Monday, January 03, 2005

Socked in the Breadbasket 

Another stunning milestone for the Bush administration to celebrate! After hearing the good news on Harry Shearer's Le Show, Moe Blues of Bad Attitudes tracked down the hitherto obscure details in an article that appeared, with no fanfare, almost a month ago:
According to U.S. Department of Agriculture Economic Research Service estimates released that day, 2005 will be the first year in nearly 50 that America will not turn an agricultural trade surplus . . . .

Now, as America is about to become a net food importer for the first time in generations, [Secretary of Agriculture Ann] Veneman has no explanation of how Bush Administration economic and trade policies have taken American agriculture from a $13.6 billion trade surplus in 2001 to a flat line in four short years . . . .

Ironically, the very thing farmers have been told for years would be their savior, a cheaper dollar, is worsening the ag trade balance. Despite the dollar now falling to new lows against most of the world's major currencies, 2005 ag exports will be $6.3 billion less than in 2004.

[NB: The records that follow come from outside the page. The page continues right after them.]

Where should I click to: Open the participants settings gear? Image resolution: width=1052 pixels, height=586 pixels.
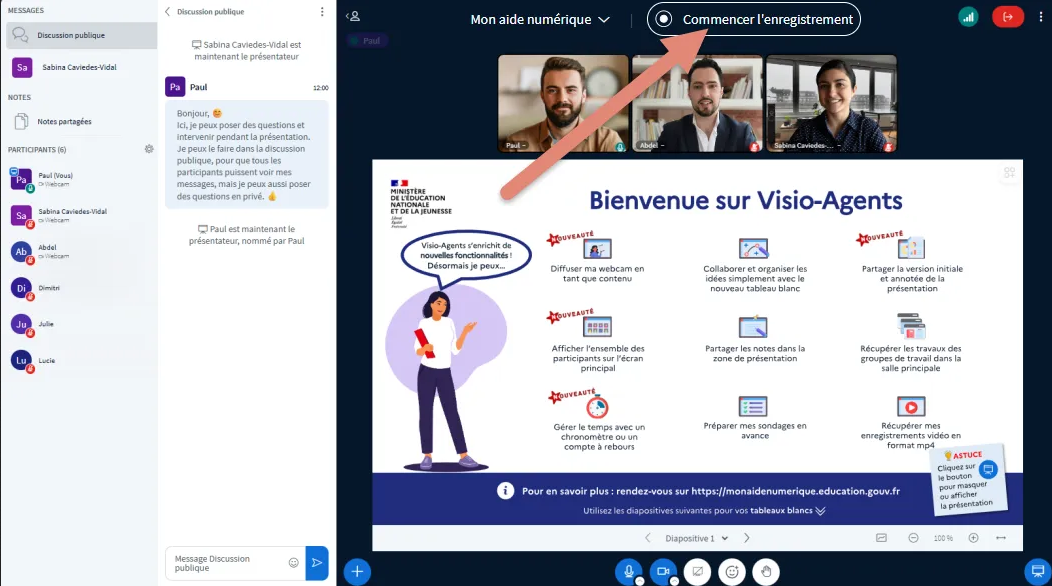[149, 149]
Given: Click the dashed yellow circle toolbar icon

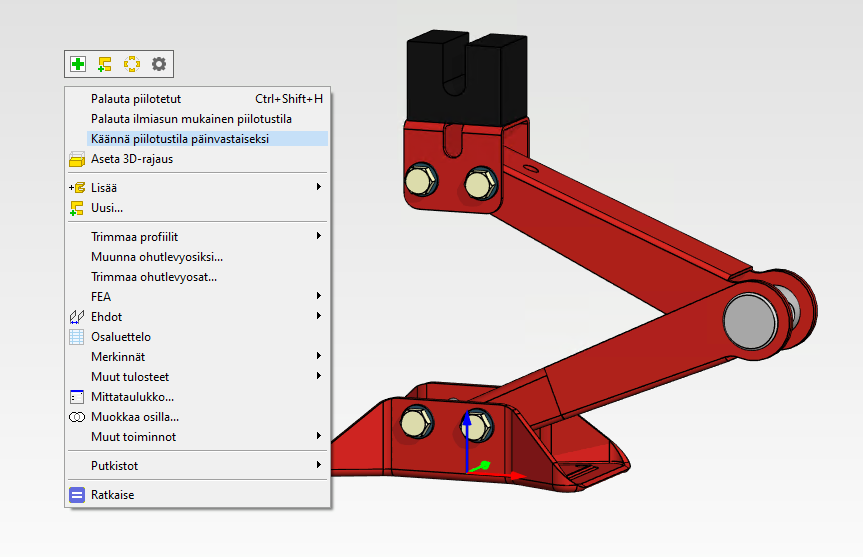Looking at the screenshot, I should 132,64.
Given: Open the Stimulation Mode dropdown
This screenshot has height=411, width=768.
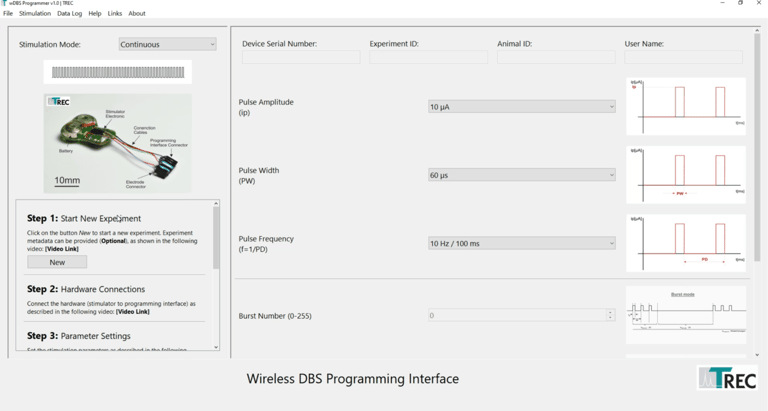Looking at the screenshot, I should coord(167,44).
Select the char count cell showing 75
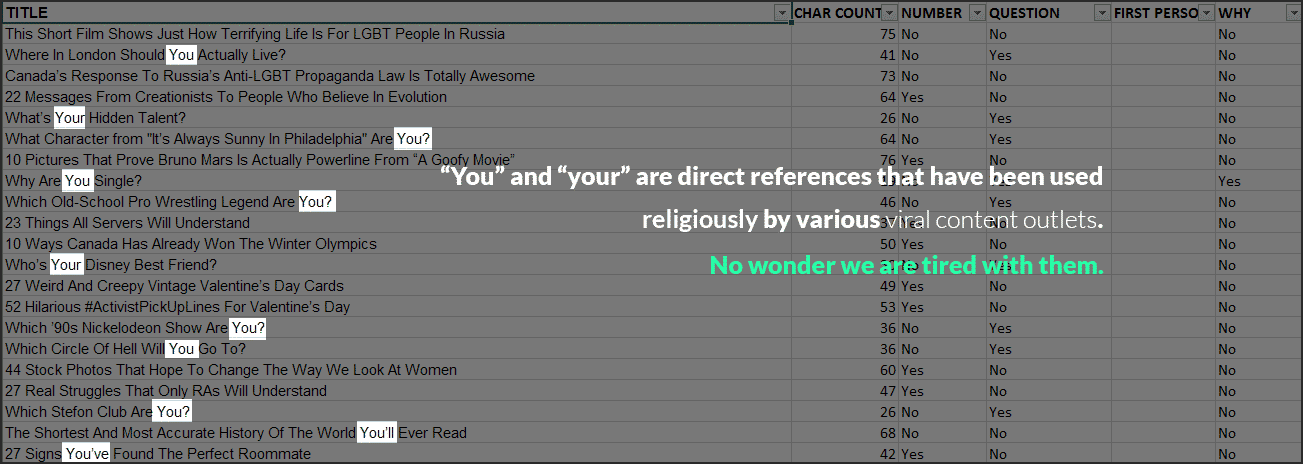Screen dimensions: 1303x464 click(x=887, y=34)
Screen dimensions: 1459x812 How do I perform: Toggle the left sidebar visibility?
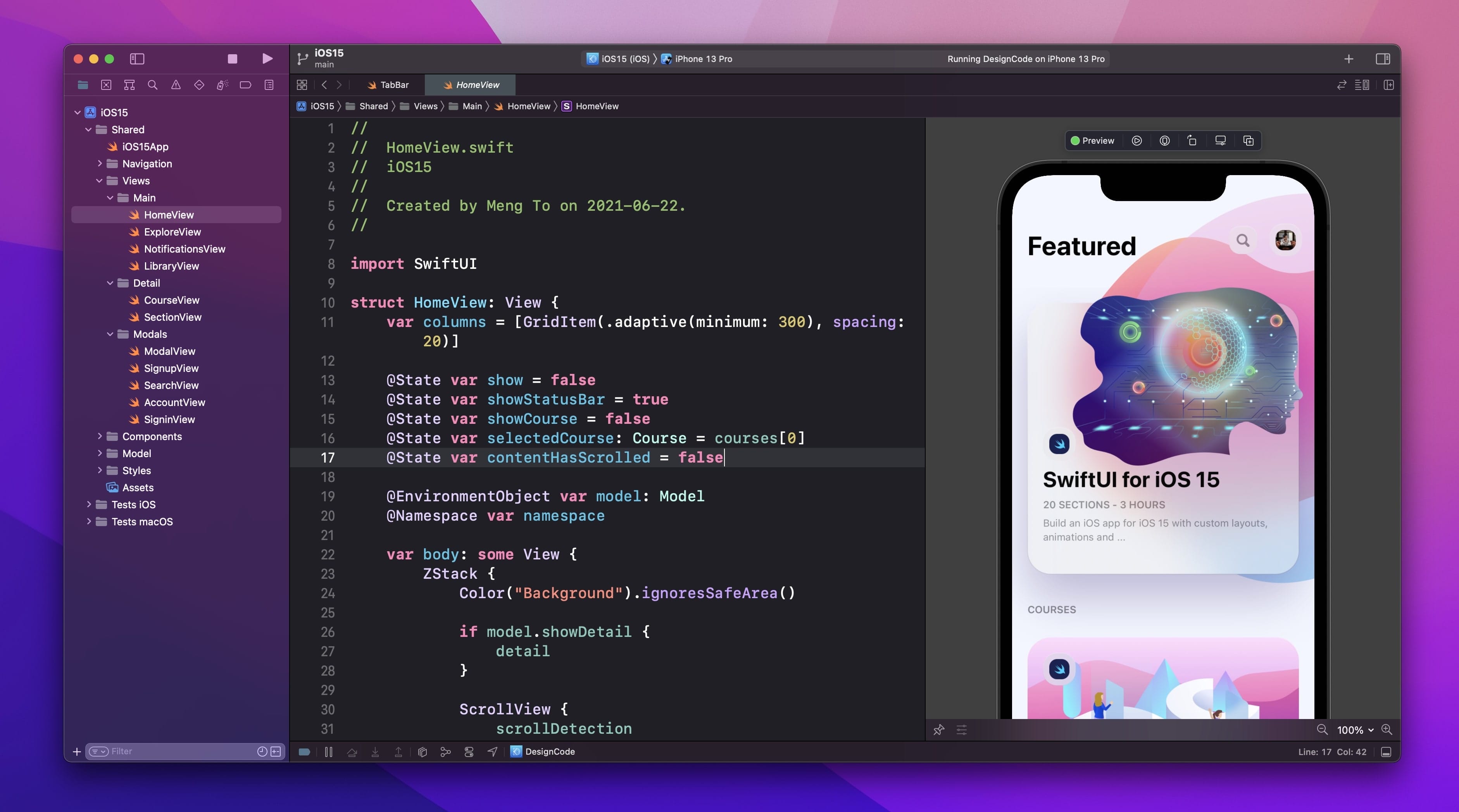pos(137,59)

Simultaneously, the fast-cracking dollar has not slowed more expensive imports. Indeed, says ERS, the 2005 "import volume (will be) unchanged," but "their higher prices will continue to push the total U.S. import bill up" . . . .

Imagine the flood to hit when the World Trade Organization kicks the American door open even more.
Moe predicts that American agriculture may soon be as dead as American manufacturing: "[L]ook for Republicans to begin blaming greedy small farmers for the problem. Pay no attention to those agribusiness giants like ADM, Cargill, and Bunge that have been buying below-market commodities in South America to sell here."